SUPPLIED PASSAGE:
---

NSW Treasurer Matt Kean has taken a public swipe at several publicly listed companies, including Tabcorp and Boral, for poor female representation on their boards, warning they must do better.
As Mr Kean prepares to shape his first budget in June around women, including increasing the number of females in leadership positions across the state, he urged the corporate sector to set and measure gender diversity targets for their boards.
NSW Treasurer Matt Kean has urged corporates to do more about female representation on their boards.Credit:Kate Geraghty
“The time for talk is over. Women make up half our population and should make up half our boardrooms,” Mr Kean said.
Mr Kean will call for gender diversity targets on boards in an address to key investors in NSW bonds, global infrastructure funds and corporates at a RBC Capital Markets event on Wednesday.
The Treasure singled out four companies – Tabcorp, Boral, Solomon Lew’s retail empire Premier Investments and industrial developer Goodman Group – as needing to do more.
“Women are underrepresented across Australian boardrooms, despite the fact that gender-balanced organisations make bottom-line business sense when it comes to productivity and profitability,” Mr Kean said.
“I’m calling on listed companies to set KPIs, be transparent and take proactive steps to increase female leadership across their organisation.”
Mr Kean said as of November 20 last year women represented just 29 per cent of board members for companies on the ASX All Ordinaries.
“Some of our biggest companies like Boral, Tabcorp, Goodman Group and Premier Investments only have one or two female directors on their boards and they need to do better,” Mr Kean said.
Matt Kean said Woolworths had a balanced board when it came to gender equality.Credit:
“A few of our Australian businesses like Woolworths and Blackmores are leading the way with balanced boards, and it’s time everyone else caught up.”
The boards of Blackmores and Woolworths Group each have a majority of women, while some other boards, such as Nickel Mines and IDP Education Ltd have just one woman each.
In the not-for-profit sector, women’s representation on boards is slightly higher, at 40.4 per cent in 2020, according to Mr Kean.
A spokeswoman for Goodman said “diversity in all its forms, is important to creating a team that understands and can respond to the opportunities and challenges of our global business”.
She said the company is “processing another overseas female board member this year. This will take the number of female independent directors to three out of seven – or 42 per cent.”
A spokesman for Tabcorp said the company had “been proactive in improving the gender balance and creating opportunities for women at all levels of the company”.
“We recognise we must continue to drive this at senior ranks, including at a board level,” the spokesman said, adding that the company was committed having at least 40 per cent women among non-executive directors.
Boral and Premier Investments were also contacted for comment.
Sam Mostyn, president of Chief Executive Women and chair of the government’s expert reference panel for NSW’s women’s economic review said organisations with gender balance performed better.
“Now is the time for governments, the corporate sector and individuals to invest in women’s economic participation to move the dial on women’s career progression, economics, and influence,” Ms Mostyn said.
“As seen with women’s representation on boards across Australia, targets work. But the data shows we can do significantly better.”
Mr Kean appointed the women’s economic expert panel to help shape the budget, acknowledging that the role of females and the work they do will be key to NSW’s pandemic recovery.
As part of its landmark review, the panel will look at policies to narrow the gender pay gap and make childcare more accessible and affordable.
Mr Kean has already said that if the federal government failed to take the lead on universal affordable and accessible childcare, NSW would step in as it did with climate change.

---

COMPLETE THE FOLLOWING:
[1] In the article on women on company boards, why did Mr Kean appoint the women's economic expert panel? Answer in one to three sentences.
[2] Reproduce everything from "Boral and Premier" down to "NSW’s pandemic recovery." in the article on women on company boards, word for word.

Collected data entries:
---

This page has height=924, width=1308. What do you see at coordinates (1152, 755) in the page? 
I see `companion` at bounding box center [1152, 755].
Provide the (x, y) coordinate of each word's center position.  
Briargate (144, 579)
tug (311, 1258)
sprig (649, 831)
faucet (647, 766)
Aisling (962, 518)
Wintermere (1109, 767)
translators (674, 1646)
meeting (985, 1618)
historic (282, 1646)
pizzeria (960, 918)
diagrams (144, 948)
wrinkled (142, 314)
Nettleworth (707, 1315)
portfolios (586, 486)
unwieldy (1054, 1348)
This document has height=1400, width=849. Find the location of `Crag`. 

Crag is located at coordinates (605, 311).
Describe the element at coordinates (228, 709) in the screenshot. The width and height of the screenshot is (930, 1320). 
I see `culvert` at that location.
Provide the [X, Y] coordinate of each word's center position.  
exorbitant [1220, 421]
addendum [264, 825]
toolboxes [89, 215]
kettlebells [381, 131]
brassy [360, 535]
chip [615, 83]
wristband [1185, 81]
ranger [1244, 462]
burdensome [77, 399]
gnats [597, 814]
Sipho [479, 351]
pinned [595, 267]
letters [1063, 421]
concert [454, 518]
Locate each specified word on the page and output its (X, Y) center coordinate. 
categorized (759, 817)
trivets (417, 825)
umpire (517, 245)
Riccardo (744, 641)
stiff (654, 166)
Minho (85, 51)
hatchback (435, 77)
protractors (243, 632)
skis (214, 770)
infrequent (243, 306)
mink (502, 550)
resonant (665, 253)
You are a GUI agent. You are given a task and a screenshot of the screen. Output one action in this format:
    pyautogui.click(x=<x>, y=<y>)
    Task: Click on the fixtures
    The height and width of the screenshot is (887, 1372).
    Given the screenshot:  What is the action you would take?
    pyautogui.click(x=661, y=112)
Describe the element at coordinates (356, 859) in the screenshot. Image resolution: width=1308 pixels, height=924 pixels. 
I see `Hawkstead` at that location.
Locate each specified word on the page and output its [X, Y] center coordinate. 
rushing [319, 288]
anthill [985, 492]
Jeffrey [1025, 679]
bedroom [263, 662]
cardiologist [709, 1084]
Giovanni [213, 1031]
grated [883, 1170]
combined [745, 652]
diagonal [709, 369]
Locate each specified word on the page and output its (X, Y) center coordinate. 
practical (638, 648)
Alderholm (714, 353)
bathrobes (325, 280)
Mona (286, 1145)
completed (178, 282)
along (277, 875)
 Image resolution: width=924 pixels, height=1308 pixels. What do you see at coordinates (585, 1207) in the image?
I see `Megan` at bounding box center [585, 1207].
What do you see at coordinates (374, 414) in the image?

---

RESULTS OF THE TASKS:
[1] He appointed the panel to help shape the budget. He acknowledged that the role of females and the work they do will be key to NSW's pandemic recovery.

[2]
Boral and Premier Investments were also contacted for comment.
Sam Mostyn, president of Chief Executive Women and chair of the government’s expert reference panel for NSW’s women’s economic review said organisations with gender balance performed better.
“Now is the time for governments, the corporate sector and individuals to invest in women’s economic participation to move the dial on women’s career progression, economics, and influence,” Ms Mostyn said.
“As seen with women’s representation on boards across Australia, targets work. But the data shows we can do significantly better.”
Mr Kean appointed the women’s economic expert panel to help shape the budget, acknowledging that the role of females and the work they do will be key to NSW’s pandemic recovery.